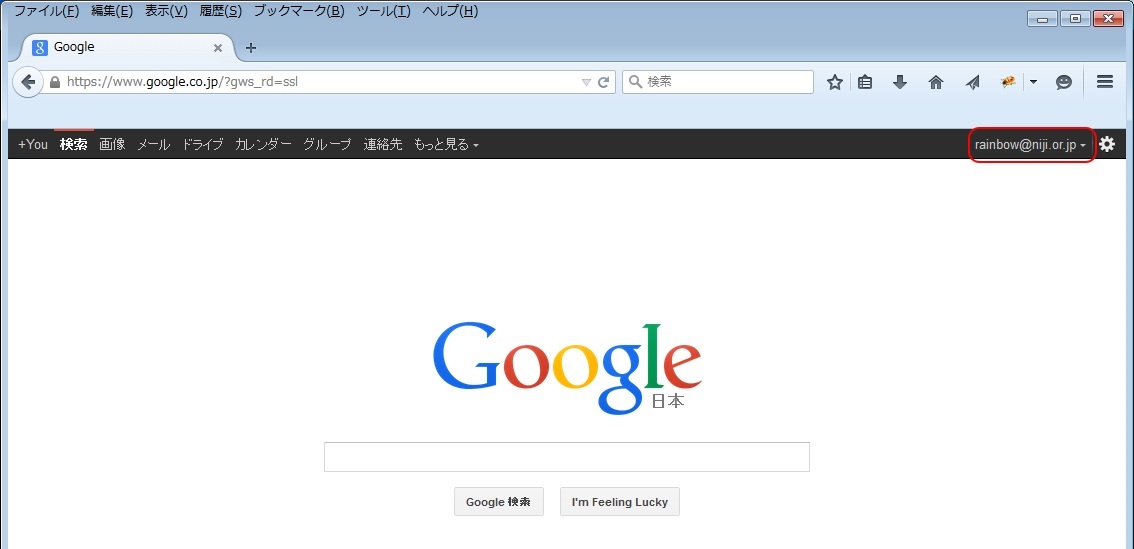Expand the rainbow@niji.or.jp account dropdown
This screenshot has width=1134, height=549.
[1030, 145]
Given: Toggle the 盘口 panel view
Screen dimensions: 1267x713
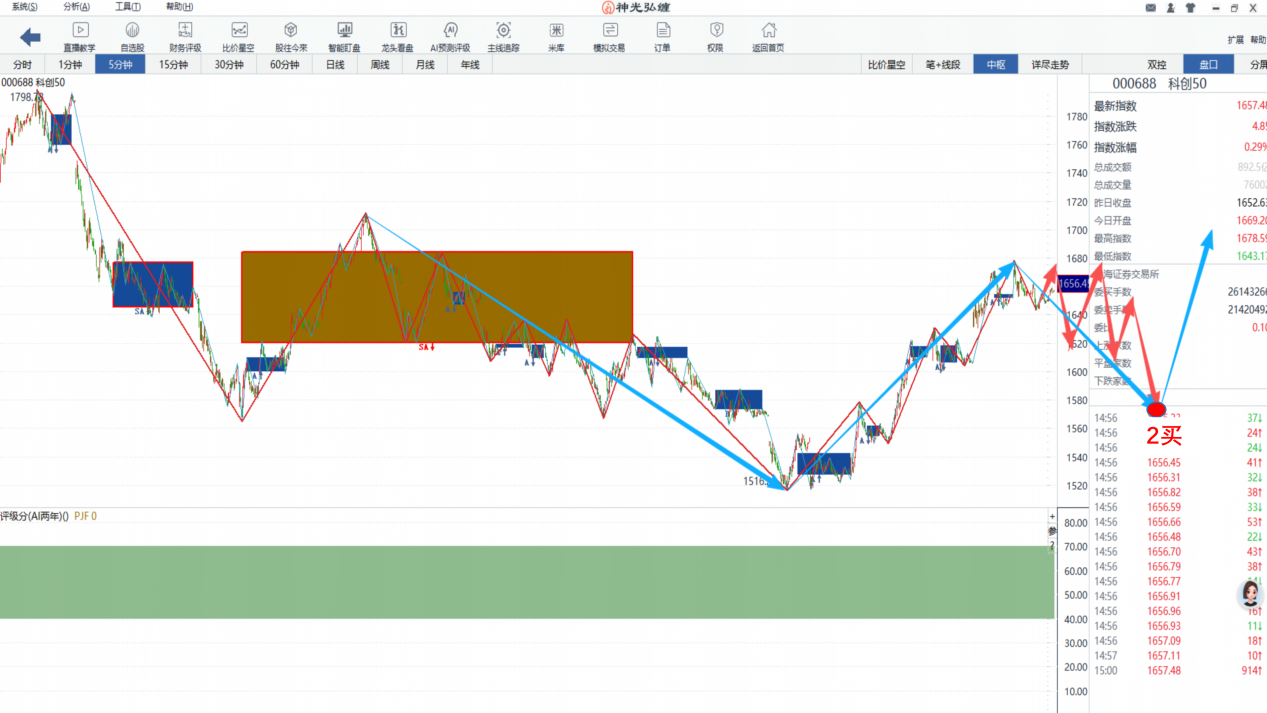Looking at the screenshot, I should coord(1208,65).
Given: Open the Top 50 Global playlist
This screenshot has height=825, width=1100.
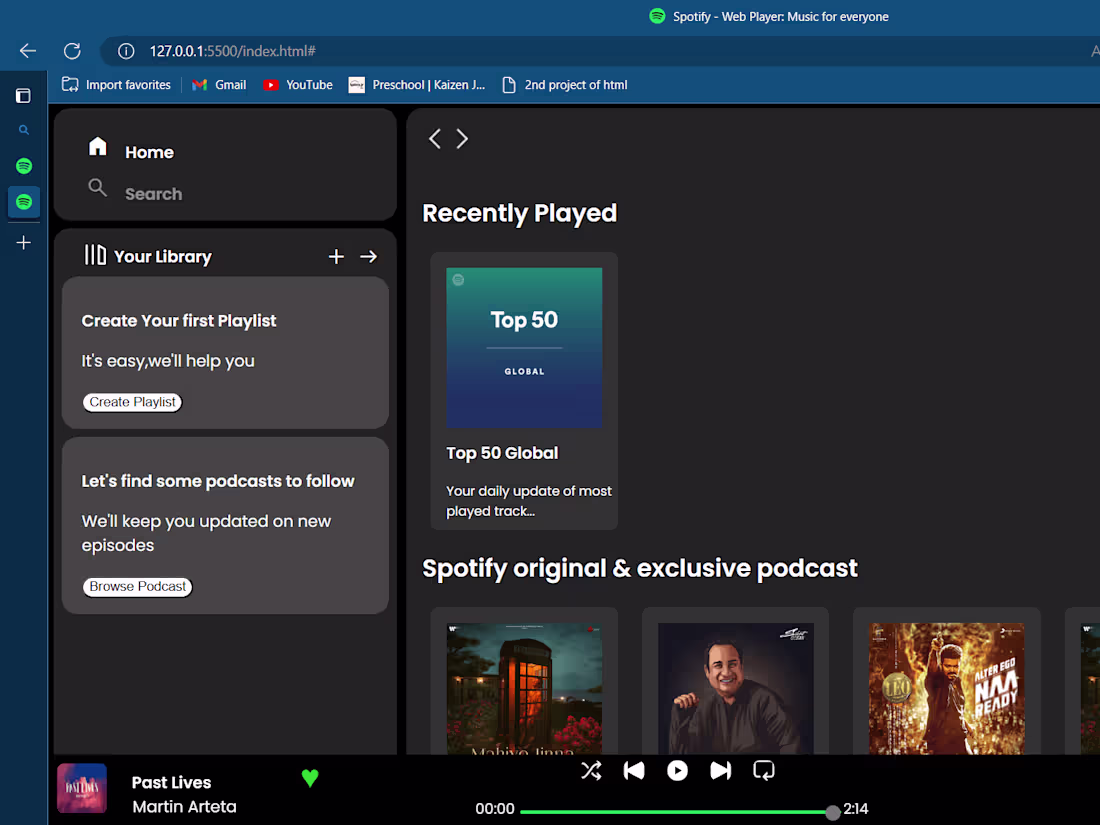Looking at the screenshot, I should click(x=524, y=346).
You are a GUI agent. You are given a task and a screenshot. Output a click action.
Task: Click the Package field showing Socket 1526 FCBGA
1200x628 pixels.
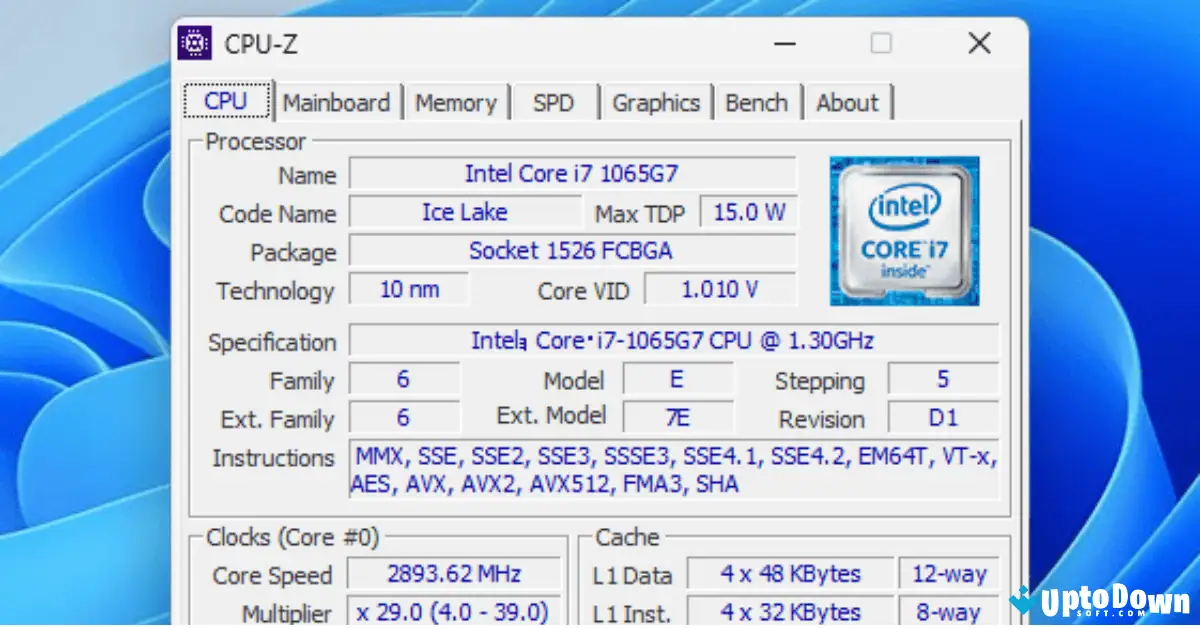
○ ○ ○ ○ ○
● What you need to do:
Pull out each line of the entries above that contains the string "height", copying it in full.

● Expected output:
This screenshot has width=1134, height=549.
This screenshot has height=825, width=1100.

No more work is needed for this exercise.